Text passage:
=-=-=

Getting Up REALLY Early for Work - Part 2

We're talking about those of us who get up really early for work each day. Last time we talked about my neighbor Jack who got up around 3 AM for years. My owm wake up times have changed based on various jobs I've had, but never at 3 AM! In fact, when I graduated college, I took a shot at trying to earn a living as a musician. Like most musicians, I had what we used to call a "day job" while I was trying to earn enough playing my music. That didn't work out, but there was a stretch of years where I'd work all week at a day job, then work all weekends playing weddings, bar mitvahs and such. Sometimes I'd start those on a Friday night, with two gigs on Saturday and two on Sunday, getting home late Sunday night, only to get up for work Monday morning. I wasn't a fan of getting up early, but I did what I had to do.

=-=-=

Data segment:
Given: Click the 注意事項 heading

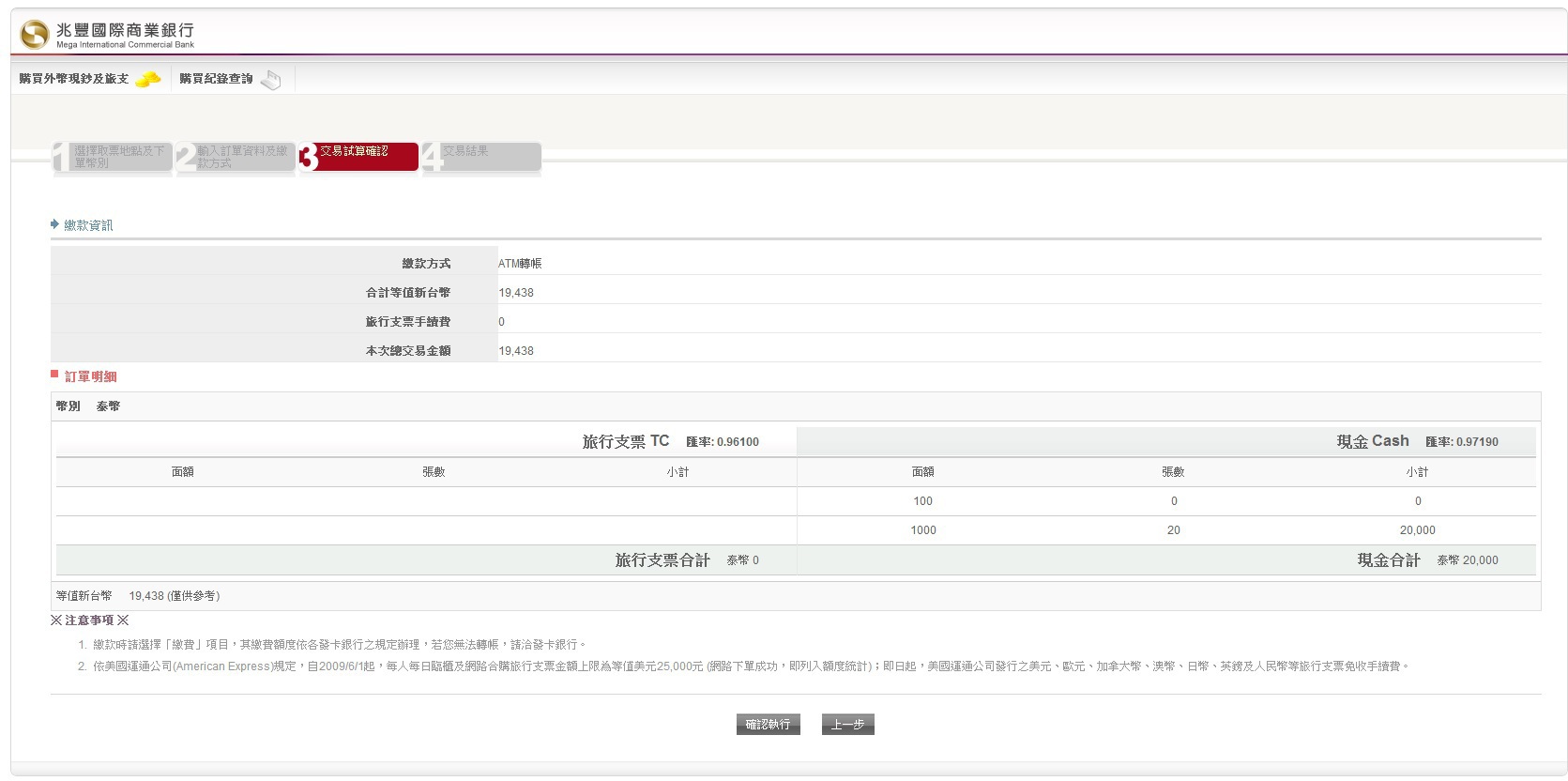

=-=-=

What the task asks: Carry on the post about getting up really early for work, picking up right after its final sentence. The listing has no connection to the post about getting up early for work.

Reply to the exercise:
I don't play weekend gigs any more, and my current work doesn't require it but generally I get up early now no matter what because it's a good time to be with God. In fact, at one point I used to get up at 4 AM because I had to leave at 6:30 to get to my office. I had already started a morning discipline of prayer, meditation, and study, which, when combined with a bit of morning exercise, pretty much meant I had to get up REALLY early to fit everything in before I left for work. Frankly, I don't recommend 4 AM. It was a bit of a drain. But I also have to say that those quiet moments with God before the first light of day helped me to look forward (sort of!) to getting up early each day.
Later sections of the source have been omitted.